There is a a shortage of rental housing in Neepawa. but the hog plant has made arrangements with several local motels for the workers to live.

Some of the new employees have already found rentals in nearby communities or purchased. 

For instance I retired 3 years ago from a business we had in British Columbia, moving to Manitoba. We purchased a beautiful brick century house sitting on 5 lots two years ago - for under 50K

I'm in no way associated with the Hog Plant, nor am I employed with the plant. 

It's my understanding you have to pass a probationary period, plus a two year term with the plant before your free to move. The plant will help you to bring the rest of your immediate family, should you decide to stay.

If anyone is interested PM me for the contact information regarding employment at the plant.


----------



## nicknitro (Feb 3, 2009)

great post,

Especially in these economic times.

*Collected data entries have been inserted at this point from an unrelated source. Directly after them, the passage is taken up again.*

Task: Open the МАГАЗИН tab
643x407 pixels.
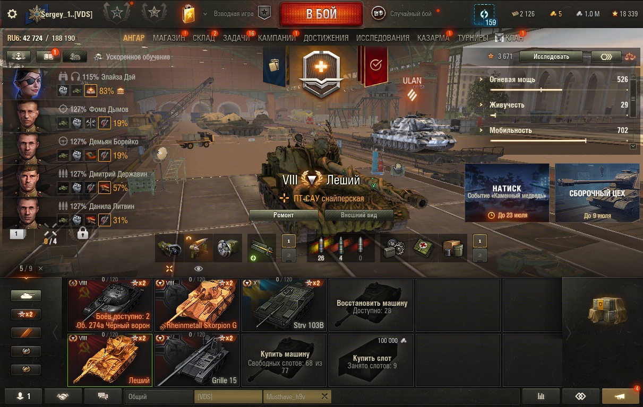Action: pos(169,38)
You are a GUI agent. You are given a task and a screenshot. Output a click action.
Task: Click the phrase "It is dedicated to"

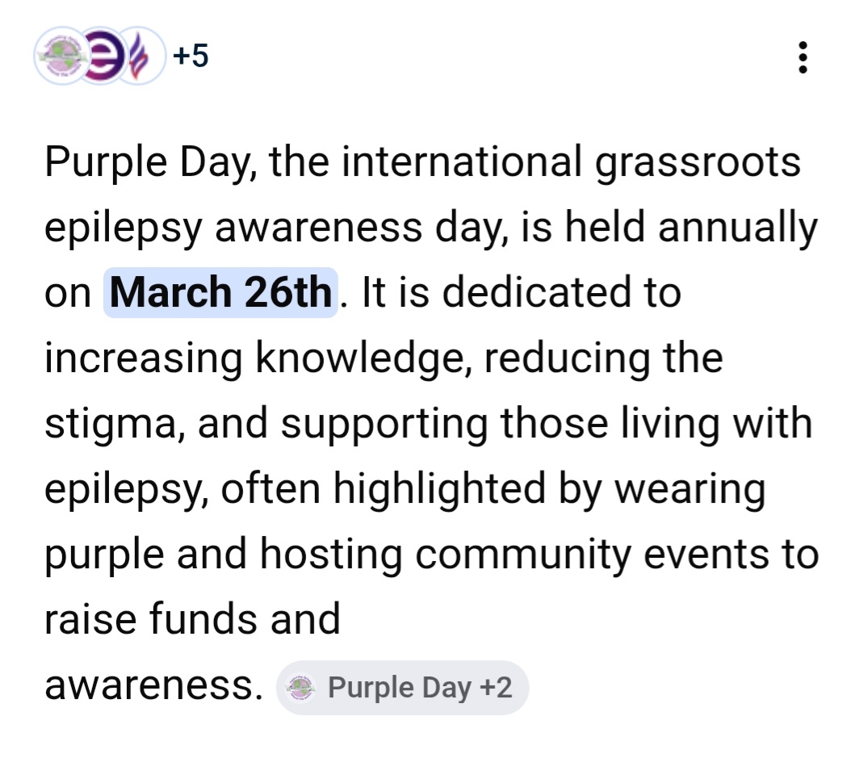(521, 292)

Thanks for the help Gustavus. I'm sure you will heasr back from many applicants. 

Nick


----------



## peter i (Feb 3, 2009)

To me, a "hog" is a big ole mean male pig.

[img:514:350]http://i125.photobucket.com/albums/p50/PAINBRUSH2/monsterpig2.jpg[/img]



What is the "Hog Plant"?


----------



## Seamus (Feb 3, 2009)

HOG? H.O.G.? HIGH ON GOLD? I'm sitting here without a clue, but guessing what a hog plant is can be fun. It sound like a refiner/smelter.


----------



## Anonymous (Feb 3, 2009)

Hog Plant is where they kill and butcher pigs, Hytec owns the joint.

Yea I know what your thinkin a Hog plant why would I want to work there. Hmm depends on how may mouths you have to feed.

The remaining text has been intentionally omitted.